What you need to do =>
An exact, word-for-word copy of the entries is required, beginning at the line that contains "Catalogs & Charts (613, 142)" and ending at the last line, both included.
---------- Records to use ----------
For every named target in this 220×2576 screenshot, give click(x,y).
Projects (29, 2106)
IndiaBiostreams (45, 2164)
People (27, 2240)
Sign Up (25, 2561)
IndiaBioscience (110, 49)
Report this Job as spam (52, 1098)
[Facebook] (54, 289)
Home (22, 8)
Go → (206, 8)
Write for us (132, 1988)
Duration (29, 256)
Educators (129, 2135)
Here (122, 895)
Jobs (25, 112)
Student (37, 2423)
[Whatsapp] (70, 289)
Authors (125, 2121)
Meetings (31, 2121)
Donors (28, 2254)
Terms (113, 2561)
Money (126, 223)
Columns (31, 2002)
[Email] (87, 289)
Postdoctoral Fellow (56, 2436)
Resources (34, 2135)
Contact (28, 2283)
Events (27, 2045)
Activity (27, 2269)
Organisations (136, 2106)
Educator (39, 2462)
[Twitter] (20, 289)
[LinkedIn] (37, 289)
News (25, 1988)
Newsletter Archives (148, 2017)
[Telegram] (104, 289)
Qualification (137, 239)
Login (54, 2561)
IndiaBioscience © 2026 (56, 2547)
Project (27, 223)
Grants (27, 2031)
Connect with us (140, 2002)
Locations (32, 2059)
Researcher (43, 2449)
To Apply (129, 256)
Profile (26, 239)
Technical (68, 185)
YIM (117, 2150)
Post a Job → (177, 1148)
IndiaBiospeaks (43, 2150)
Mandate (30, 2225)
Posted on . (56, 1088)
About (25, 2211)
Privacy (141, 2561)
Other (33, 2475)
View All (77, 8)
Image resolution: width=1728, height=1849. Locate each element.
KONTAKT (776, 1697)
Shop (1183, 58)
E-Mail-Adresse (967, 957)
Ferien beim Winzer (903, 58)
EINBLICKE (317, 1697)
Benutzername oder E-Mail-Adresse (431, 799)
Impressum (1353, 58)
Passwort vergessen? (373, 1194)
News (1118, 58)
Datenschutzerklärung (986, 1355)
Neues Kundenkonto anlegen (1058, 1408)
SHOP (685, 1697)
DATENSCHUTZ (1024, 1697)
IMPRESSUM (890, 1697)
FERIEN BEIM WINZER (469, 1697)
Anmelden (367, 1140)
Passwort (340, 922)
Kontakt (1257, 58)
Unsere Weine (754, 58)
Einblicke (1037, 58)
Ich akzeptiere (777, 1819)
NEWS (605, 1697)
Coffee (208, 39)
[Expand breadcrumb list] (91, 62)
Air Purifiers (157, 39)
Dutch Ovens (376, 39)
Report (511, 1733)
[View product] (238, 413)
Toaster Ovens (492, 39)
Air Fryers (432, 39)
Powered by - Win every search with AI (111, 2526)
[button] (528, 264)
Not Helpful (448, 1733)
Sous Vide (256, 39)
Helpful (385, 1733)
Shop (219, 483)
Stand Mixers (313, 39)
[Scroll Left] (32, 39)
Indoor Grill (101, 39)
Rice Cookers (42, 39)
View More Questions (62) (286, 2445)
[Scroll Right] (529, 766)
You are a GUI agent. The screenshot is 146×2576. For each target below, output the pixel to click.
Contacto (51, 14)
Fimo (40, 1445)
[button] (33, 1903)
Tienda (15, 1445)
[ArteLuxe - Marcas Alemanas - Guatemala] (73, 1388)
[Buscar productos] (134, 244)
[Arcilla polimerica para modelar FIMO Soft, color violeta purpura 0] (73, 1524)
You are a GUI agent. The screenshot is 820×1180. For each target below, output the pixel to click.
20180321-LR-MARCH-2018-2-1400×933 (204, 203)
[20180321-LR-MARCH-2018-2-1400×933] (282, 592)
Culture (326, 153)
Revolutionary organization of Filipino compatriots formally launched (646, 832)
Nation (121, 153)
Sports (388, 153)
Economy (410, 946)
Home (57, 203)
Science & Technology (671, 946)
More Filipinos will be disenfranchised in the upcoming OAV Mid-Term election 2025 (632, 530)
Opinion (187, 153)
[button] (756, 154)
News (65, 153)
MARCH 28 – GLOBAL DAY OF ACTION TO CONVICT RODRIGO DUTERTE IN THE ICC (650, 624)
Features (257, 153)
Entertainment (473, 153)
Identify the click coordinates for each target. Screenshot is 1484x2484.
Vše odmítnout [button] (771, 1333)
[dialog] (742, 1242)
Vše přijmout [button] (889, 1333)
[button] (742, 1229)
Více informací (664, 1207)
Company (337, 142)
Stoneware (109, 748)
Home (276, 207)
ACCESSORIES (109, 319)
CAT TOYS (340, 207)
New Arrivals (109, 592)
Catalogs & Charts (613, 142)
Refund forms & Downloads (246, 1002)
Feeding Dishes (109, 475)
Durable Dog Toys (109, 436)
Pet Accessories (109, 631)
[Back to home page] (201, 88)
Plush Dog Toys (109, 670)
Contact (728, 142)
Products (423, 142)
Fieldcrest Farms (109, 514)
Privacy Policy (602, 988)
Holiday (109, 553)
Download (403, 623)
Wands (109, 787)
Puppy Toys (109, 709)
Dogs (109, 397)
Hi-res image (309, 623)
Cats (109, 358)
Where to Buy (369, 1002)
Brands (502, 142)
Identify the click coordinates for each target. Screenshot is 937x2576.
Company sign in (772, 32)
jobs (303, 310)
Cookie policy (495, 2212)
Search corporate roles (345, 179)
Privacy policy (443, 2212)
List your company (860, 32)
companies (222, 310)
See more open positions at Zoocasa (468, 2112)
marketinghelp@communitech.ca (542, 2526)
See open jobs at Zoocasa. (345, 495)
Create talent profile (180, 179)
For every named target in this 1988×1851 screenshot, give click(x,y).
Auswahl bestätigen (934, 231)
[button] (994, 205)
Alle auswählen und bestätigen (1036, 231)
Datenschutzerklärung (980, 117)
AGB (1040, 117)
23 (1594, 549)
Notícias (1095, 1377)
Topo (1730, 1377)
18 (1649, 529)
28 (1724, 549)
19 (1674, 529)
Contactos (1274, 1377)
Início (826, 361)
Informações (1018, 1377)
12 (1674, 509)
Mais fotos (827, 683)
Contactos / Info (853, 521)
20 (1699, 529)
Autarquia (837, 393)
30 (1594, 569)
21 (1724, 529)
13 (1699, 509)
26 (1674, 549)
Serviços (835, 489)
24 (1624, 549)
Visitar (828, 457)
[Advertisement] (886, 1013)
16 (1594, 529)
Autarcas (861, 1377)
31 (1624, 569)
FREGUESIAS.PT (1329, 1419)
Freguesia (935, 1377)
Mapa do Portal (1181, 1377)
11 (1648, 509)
----------
Result =>
Catalogs & Charts (613, 142)
Refund forms & Downloads (246, 1002)
Feeding Dishes (109, 475)
Durable Dog Toys (109, 436)
Pet Accessories (109, 631)
[Back to home page] (201, 88)
Plush Dog Toys (109, 670)
Contact (728, 142)
Products (423, 142)
Fieldcrest Farms (109, 514)
Privacy Policy (602, 988)
Holiday (109, 553)
Download (403, 623)
Wands (109, 787)
Puppy Toys (109, 709)
Dogs (109, 397)
Hi-res image (309, 623)
Cats (109, 358)
Where to Buy (369, 1002)
Brands (502, 142)
Identify the click coordinates for each target. Screenshot is 937x2576.
Company sign in (772, 32)
jobs (303, 310)
Cookie policy (495, 2212)
Search corporate roles (345, 179)
Privacy policy (443, 2212)
List your company (860, 32)
companies (222, 310)
See more open positions at Zoocasa (468, 2112)
marketinghelp@communitech.ca (542, 2526)
See open jobs at Zoocasa. (345, 495)
Create talent profile (180, 179)
For every named target in this 1988×1851 screenshot, give click(x,y).
Auswahl bestätigen (934, 231)
[button] (994, 205)
Alle auswählen und bestätigen (1036, 231)
Datenschutzerklärung (980, 117)
AGB (1040, 117)
23 (1594, 549)
Notícias (1095, 1377)
Topo (1730, 1377)
18 (1649, 529)
28 (1724, 549)
19 (1674, 529)
Contactos (1274, 1377)
Início (826, 361)
Informações (1018, 1377)
12 (1674, 509)
Mais fotos (827, 683)
Contactos / Info (853, 521)
20 (1699, 529)
Autarquia (837, 393)
30 (1594, 569)
21 (1724, 529)
13 (1699, 509)
26 (1674, 549)
Serviços (835, 489)
24 (1624, 549)
Visitar (828, 457)
[Advertisement] (886, 1013)
16 (1594, 529)
Autarcas (861, 1377)
31 (1624, 569)
FREGUESIAS.PT (1329, 1419)
Freguesia (935, 1377)
Mapa do Portal (1181, 1377)
11 (1648, 509)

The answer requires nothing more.